Hoy es el Día Mundial del Crochet y, más allá de lo que diga el calendario, para mí es una excusa perfecta para detenerme un instante y recordar por qué me enamoré de esta forma de crear.
Mi primer ovillo lo toqué siendo muy pequeña, he tenido la gran suerte de rodearme de mujeres muy inquietas, trabajadoras y creativas y de pasar muchos años de mi niñez en talleres llenos de recortes, rollos de telas e hilos; muchos hilos y lanas por doquier.
Os aseguro que cuando el crochet llegó a mi no entendía bien lo que hacía pero recuerdo perfectamente como tras la desesperación, la lloradita y los «no puedo», se creaba un ritual único y mágico que me conectaba conmigo misma y la cadencia que seguía el movimiento del tejido.

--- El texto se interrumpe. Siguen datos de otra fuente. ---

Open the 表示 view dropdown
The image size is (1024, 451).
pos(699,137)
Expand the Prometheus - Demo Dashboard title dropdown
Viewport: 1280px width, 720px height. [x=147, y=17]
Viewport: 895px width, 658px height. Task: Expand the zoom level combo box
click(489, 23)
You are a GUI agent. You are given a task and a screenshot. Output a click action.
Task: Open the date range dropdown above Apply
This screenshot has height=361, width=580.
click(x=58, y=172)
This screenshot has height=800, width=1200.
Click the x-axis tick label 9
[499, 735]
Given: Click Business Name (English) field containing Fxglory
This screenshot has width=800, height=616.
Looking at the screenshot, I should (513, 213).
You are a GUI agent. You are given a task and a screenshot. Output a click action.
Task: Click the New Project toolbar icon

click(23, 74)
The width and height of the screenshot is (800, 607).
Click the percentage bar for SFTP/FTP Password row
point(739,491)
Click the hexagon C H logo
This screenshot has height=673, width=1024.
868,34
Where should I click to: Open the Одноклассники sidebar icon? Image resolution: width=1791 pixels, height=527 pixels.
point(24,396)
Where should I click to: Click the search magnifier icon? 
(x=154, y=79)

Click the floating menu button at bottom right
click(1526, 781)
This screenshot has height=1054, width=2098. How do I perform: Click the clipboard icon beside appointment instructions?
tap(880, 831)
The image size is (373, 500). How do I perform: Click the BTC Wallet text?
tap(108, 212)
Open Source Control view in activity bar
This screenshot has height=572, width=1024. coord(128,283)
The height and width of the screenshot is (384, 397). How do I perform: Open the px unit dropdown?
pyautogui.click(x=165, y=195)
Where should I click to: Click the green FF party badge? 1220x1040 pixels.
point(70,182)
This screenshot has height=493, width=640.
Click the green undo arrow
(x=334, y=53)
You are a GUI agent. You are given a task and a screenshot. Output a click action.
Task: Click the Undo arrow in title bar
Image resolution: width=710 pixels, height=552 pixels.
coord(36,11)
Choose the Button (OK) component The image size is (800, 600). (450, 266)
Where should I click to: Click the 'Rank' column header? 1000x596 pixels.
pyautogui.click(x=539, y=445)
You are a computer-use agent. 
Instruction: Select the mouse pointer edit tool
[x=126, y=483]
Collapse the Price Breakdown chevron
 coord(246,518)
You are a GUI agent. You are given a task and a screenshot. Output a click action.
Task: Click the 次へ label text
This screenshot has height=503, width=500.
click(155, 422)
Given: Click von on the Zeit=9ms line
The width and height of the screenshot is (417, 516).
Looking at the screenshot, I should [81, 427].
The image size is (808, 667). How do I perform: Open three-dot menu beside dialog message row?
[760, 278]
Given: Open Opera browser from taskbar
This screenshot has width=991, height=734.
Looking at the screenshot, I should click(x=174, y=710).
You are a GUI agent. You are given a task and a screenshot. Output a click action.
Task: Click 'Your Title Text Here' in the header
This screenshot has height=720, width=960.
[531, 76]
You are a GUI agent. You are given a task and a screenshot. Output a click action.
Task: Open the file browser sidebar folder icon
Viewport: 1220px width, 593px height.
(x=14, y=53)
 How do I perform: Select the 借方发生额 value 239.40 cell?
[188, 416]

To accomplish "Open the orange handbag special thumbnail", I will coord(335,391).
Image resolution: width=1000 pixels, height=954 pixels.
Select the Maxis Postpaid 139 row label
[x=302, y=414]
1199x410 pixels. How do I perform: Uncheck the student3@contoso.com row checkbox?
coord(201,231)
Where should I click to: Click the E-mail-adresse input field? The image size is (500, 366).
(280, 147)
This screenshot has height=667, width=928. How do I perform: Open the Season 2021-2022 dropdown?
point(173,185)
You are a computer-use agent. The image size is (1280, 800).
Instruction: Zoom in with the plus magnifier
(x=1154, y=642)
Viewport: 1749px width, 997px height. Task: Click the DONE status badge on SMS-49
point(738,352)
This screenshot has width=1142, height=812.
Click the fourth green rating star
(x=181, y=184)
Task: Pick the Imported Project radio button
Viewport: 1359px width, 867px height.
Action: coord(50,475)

Así, descubrí con los años que el crochet no es solo una técnica, es un refugio. Cada vez que la vida se acelera demasiado, las agujas lo calman todo. Tejer me recuerda diariamente que hay belleza en lo pequeño, que equivocarse también forma parte del proceso, y que todo puede deshacerse y empezar de nuevo.
Esto siempre me lleva a pensar que cada pieza que hago lleva un pedacito de historia y de mis intensiones. El crochet se convierte en una especie de diario tejido personal y en un lenguaje de afecto, porque no solo nos pertenece a quienes lo practicamos. Lleva consigo una especie de muchos mensajes silenciosos que dicen: “te dediqué mi tiempo, mi paciencia, he pensado expresamente en ti”.
Hoy celebramos la paciencia y la creatividad pero sobre todo la memoria, ese pasado y presente unidos que conectan generaciones y que nos recuerda algo sencillo pero poderoso: crear siempre ha sido una forma de resistir y de celebrar la vida.